Exploration and production (E&P) companies are on the prowl for mergers and acquisitions (M&A), with U.S. supermajors able make some big deals if they are inclined, Goldman Sachs analysts said Thursday.

With the shift from resource constraints to abundance, finding a route to a lower breakeven portfolio has become the “new oil order,” said Goldman’s Ruth Brooker and her colleagues. They conducted an analysis of the top 420 E&Ps based in the United States and overseas.

“We believe M&A can provide one route to a lower breakeven portfolio and see 10-15 million b/d of production which can be transferred” through mergers.

The oil majors are well positioned, she said, with an estimated “$150 billion of firepower that won’t stretch their balance sheets.” They also have the ability to defer about $325 billion of capital expenditures on marginal projects, “which can be redirected toward acquisitions.”
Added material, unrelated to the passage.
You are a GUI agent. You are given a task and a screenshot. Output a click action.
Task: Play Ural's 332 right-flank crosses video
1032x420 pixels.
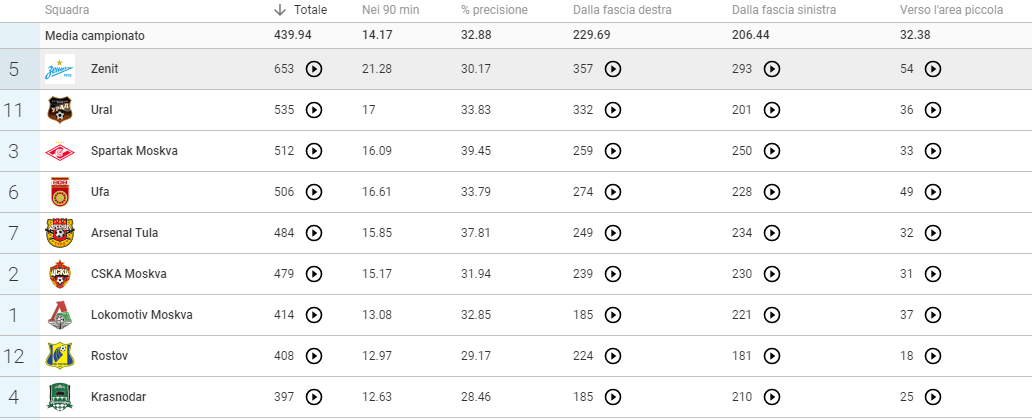(613, 110)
U.S. supermajors hold around $80 billion of the ammunition, with European-based majors with about $70 million. The majors are at the top of the buyers’ list because they are meaningfully underexposed to U.S. shale oil.

The majors “own only 5% of the total U.S. shale oil resources based on our Top 420 analysis, despite it being the biggest area of supply growth and productivity improvements on a global basis,” Brooker said. And they need to “buy materiality” because their average reserve replacement has been below 100% for the past five years.

ExxonMobil Corp. could make a deal for as much as $40 billion, while Chevron Corp. would have $26 billion to spend. ConocoPhillips, the top independent, has about $14 billion available. Of the European-based supermajors, BP plc has up to $36 billion, despite the Macondo payouts.

The producer “most likely to transact, in our view, is ExxonMobil given its differentiated/strong cash flow profile, limited U.S. shale oil portfolio and strongest equity currency,” Brooker said. ExxonMobil already is the top U.S. natural gas producer.

The capital to buy would come from projects that could be deferred. As many as half of the 61 new pre-sanctioned projects worldwide are uneconomic at current prices, amounting to more than $750 billion of capital expenditures and 10.5 million b/d of cumulative peak production, according to Goldman. The main projects that have been or may be shelved are marginal offshore projects in Africa, heavy oil in Canada, marginal U.S. unconventionals and high-cost liquefied natural gas projects.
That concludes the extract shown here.